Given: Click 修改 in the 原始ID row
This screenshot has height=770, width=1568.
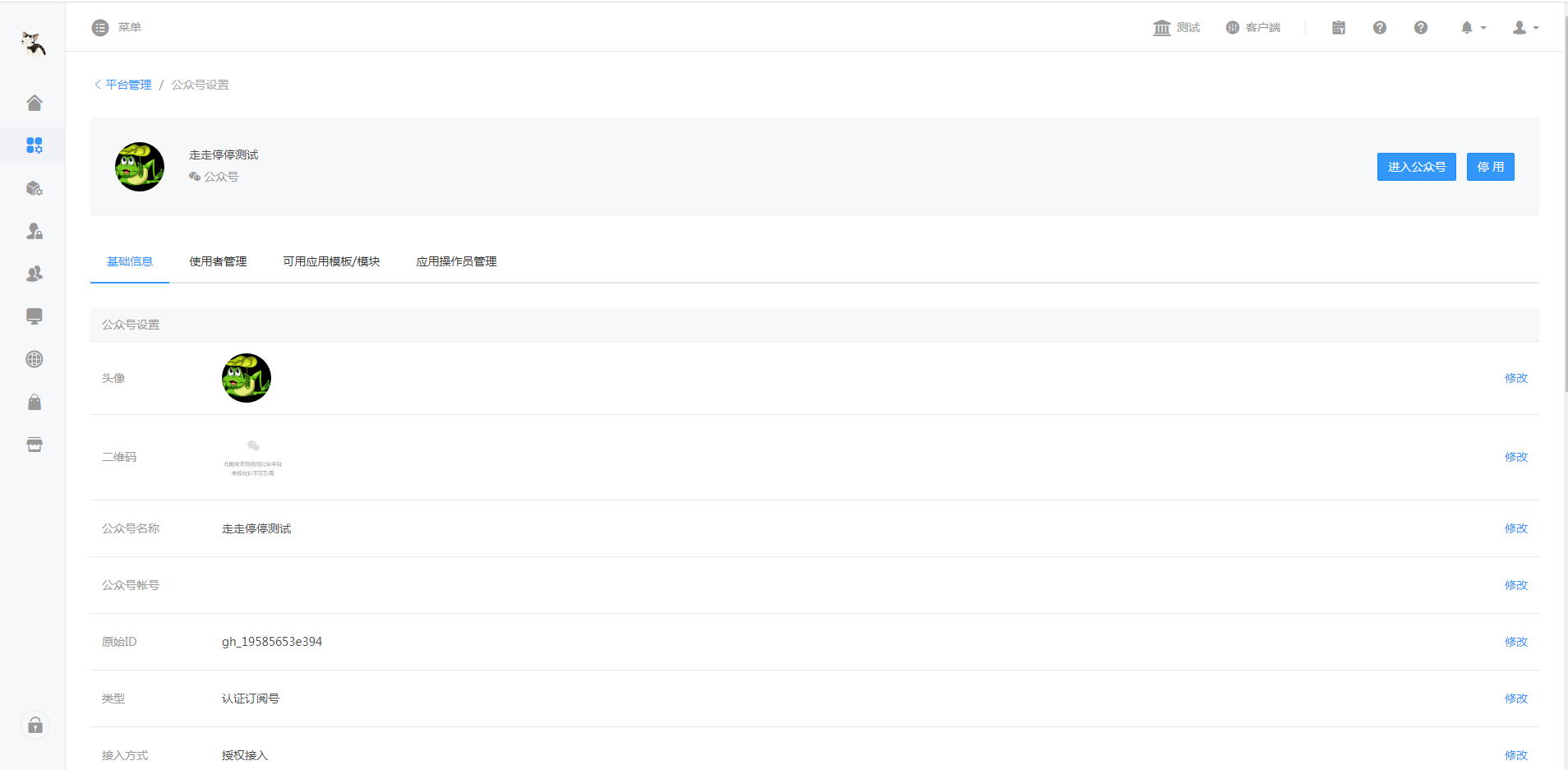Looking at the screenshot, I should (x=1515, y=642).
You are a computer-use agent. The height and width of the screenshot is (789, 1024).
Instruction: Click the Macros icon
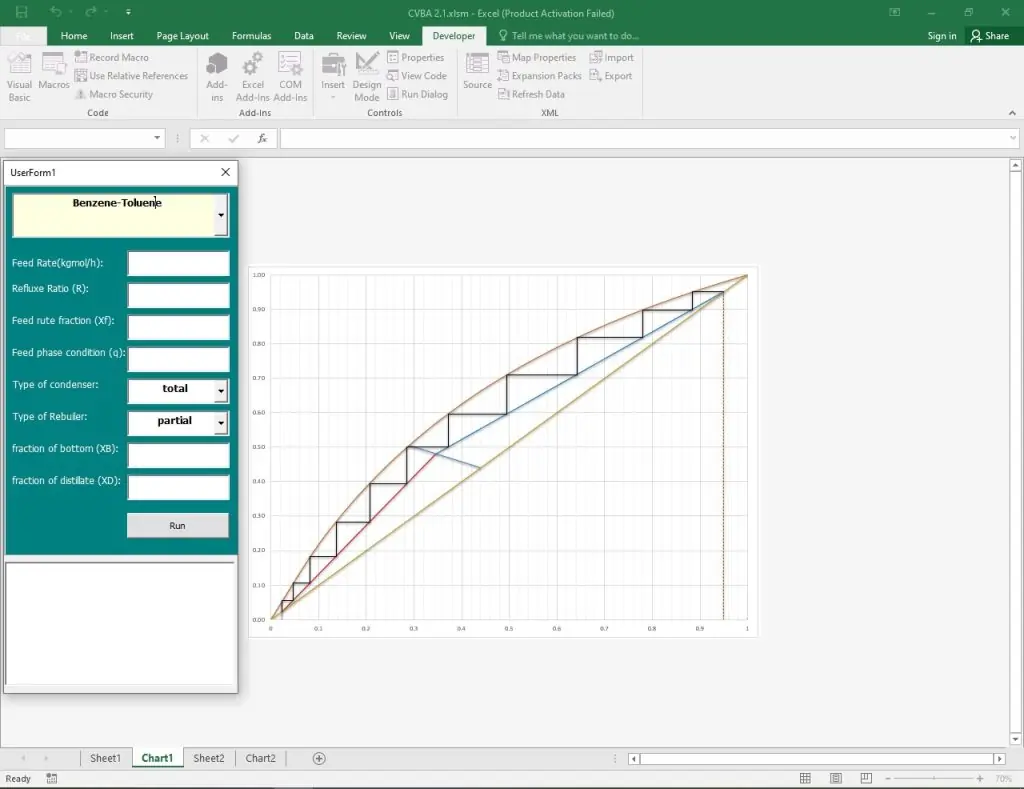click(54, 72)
- - -
• [Work instruction]: Leave the pictures aside and output each entry exactly as it stands.

• [Response for this exercise]:
Given: Click 修改 in the 原始ID row
This screenshot has height=770, width=1568.
Looking at the screenshot, I should (x=1515, y=642).
You are a computer-use agent. The height and width of the screenshot is (789, 1024).
Instruction: Click the Macros icon
click(54, 72)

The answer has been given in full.